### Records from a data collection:
━━━━━━

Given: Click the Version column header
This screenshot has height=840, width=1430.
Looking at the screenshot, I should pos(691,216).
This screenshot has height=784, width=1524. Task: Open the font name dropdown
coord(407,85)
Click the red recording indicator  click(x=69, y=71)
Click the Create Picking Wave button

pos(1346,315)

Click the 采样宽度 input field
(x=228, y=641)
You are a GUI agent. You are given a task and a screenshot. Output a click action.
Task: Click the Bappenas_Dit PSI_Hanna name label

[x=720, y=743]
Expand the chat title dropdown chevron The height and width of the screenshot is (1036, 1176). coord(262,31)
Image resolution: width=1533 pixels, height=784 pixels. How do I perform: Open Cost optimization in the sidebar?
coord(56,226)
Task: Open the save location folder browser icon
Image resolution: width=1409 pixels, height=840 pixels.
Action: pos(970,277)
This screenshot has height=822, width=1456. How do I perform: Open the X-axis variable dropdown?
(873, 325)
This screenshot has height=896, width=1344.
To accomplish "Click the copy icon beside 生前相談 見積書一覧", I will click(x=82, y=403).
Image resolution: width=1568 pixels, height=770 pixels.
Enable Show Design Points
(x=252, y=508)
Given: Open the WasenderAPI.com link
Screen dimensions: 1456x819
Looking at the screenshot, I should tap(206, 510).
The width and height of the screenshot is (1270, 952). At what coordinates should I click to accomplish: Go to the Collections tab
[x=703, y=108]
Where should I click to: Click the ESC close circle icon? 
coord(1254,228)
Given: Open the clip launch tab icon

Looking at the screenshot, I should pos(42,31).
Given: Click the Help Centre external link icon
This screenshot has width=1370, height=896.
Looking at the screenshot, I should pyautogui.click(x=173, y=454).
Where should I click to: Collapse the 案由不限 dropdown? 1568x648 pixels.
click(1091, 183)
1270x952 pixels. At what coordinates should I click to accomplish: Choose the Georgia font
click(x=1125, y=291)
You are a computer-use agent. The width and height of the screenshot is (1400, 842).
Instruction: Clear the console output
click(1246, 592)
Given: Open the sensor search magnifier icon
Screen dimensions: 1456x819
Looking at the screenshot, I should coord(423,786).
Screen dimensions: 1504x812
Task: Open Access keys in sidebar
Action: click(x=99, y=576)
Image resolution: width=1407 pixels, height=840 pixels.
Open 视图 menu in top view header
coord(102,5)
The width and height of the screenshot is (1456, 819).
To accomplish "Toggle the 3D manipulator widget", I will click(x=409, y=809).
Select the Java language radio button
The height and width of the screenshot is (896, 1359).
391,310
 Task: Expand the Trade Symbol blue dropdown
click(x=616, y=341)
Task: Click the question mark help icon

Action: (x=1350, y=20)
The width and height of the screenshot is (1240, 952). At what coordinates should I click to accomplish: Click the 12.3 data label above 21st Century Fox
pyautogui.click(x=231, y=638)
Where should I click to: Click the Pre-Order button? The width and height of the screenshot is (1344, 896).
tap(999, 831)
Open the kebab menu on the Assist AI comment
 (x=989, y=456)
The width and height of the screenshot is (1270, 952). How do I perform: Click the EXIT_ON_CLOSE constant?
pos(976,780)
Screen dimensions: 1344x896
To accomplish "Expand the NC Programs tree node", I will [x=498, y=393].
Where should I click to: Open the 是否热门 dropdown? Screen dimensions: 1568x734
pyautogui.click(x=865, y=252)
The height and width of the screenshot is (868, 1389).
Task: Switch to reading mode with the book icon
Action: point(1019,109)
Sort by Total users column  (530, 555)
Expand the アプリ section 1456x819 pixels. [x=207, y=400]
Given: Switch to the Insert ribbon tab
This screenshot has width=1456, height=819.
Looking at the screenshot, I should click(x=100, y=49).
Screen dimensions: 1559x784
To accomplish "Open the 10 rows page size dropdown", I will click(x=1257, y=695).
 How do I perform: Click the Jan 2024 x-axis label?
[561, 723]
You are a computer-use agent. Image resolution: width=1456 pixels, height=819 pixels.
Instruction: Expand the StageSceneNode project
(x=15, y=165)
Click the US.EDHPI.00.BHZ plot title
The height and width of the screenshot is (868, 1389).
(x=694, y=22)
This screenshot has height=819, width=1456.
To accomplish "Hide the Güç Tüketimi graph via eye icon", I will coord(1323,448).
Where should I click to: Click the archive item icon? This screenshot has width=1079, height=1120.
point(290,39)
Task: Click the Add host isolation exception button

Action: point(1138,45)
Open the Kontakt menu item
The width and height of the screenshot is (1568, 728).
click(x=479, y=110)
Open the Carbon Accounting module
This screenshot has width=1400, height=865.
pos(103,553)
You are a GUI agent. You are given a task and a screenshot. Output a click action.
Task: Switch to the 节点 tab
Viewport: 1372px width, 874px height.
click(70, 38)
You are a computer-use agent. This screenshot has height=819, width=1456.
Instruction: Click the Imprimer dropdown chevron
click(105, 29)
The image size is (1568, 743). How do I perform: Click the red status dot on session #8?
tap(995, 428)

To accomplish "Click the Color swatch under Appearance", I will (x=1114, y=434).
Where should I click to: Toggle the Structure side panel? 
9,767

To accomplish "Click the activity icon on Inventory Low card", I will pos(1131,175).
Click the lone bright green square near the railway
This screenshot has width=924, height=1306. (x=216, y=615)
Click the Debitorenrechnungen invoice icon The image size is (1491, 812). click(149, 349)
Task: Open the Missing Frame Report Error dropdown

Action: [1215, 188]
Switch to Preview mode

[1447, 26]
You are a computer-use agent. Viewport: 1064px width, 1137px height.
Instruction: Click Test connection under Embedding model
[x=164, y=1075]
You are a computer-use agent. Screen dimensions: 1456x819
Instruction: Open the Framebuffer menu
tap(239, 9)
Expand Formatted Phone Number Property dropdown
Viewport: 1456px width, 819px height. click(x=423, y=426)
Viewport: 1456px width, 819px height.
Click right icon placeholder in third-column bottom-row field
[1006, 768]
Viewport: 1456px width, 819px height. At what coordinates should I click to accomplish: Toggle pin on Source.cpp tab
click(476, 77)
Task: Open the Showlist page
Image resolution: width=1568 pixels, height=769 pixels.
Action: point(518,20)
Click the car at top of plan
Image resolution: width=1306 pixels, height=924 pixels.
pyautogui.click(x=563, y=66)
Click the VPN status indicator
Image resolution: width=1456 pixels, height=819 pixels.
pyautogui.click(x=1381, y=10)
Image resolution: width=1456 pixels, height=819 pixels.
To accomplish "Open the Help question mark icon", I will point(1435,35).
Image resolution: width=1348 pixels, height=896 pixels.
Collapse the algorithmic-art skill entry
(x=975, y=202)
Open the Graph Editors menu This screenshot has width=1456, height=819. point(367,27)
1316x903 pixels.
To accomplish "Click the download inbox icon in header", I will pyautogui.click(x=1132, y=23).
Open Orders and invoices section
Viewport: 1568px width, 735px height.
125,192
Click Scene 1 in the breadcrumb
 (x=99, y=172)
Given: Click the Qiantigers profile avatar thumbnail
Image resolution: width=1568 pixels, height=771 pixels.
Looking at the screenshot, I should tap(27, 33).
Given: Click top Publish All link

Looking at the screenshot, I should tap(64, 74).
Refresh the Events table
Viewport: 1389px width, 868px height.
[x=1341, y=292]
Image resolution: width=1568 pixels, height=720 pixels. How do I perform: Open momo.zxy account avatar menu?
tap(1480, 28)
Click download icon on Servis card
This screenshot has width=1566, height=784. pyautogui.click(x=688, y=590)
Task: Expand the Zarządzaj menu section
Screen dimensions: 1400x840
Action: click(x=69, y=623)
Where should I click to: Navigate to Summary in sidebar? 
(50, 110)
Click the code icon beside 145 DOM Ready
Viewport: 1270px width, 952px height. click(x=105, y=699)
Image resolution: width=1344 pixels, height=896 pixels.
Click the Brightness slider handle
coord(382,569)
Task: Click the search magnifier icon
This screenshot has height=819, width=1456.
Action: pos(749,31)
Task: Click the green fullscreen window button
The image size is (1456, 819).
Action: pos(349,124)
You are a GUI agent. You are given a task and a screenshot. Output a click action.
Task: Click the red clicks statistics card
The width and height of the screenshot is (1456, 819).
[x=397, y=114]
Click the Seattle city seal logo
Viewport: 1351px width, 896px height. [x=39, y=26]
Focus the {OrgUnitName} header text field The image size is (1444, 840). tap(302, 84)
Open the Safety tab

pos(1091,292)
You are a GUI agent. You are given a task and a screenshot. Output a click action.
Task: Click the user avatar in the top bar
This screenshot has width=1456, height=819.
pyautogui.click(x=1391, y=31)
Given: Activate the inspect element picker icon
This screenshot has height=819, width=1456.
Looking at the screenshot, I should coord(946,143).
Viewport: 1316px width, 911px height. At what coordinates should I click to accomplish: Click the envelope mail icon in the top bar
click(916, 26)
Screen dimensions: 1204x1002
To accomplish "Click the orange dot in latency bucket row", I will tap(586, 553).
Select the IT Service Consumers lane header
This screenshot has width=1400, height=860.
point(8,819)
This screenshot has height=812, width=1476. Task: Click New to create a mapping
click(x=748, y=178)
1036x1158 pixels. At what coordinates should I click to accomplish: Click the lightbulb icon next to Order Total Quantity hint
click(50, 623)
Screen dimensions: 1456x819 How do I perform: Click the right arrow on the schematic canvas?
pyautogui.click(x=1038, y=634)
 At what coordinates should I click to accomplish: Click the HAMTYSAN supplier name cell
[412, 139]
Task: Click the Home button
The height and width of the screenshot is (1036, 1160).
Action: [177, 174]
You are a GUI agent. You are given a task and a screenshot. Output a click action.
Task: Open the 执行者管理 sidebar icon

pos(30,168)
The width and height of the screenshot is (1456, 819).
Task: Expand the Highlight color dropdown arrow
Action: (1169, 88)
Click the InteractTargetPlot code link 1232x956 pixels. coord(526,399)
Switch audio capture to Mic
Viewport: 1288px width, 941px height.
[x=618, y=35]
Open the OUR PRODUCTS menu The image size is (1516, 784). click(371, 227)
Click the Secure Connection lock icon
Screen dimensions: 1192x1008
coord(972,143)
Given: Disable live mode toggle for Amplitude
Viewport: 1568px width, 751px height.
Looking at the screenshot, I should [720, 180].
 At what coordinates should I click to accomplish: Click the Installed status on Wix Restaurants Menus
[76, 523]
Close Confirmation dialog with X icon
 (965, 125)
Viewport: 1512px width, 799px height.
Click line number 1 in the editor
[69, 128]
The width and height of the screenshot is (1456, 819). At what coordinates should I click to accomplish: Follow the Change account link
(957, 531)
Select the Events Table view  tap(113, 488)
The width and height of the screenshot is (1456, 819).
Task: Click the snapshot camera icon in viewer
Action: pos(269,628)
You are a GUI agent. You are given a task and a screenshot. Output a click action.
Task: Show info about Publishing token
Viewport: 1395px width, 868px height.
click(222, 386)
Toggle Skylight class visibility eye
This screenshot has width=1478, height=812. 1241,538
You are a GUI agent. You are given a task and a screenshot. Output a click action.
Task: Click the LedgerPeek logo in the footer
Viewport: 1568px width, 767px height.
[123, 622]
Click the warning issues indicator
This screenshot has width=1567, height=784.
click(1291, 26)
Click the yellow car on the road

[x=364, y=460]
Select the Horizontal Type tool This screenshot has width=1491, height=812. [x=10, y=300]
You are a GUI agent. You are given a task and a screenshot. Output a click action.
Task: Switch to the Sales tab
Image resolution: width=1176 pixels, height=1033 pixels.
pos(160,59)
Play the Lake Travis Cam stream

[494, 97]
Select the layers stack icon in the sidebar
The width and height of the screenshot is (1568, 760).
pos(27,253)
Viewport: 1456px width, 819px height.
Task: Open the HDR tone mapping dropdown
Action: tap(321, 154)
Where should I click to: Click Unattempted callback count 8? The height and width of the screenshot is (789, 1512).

━━━━━━

### What the exercise asks:
Look through the entries for lines containing the word "magnifier" and return each one.

### Exercise solution:
Given: Open the sensor search magnifier icon
Task: Click the search magnifier icon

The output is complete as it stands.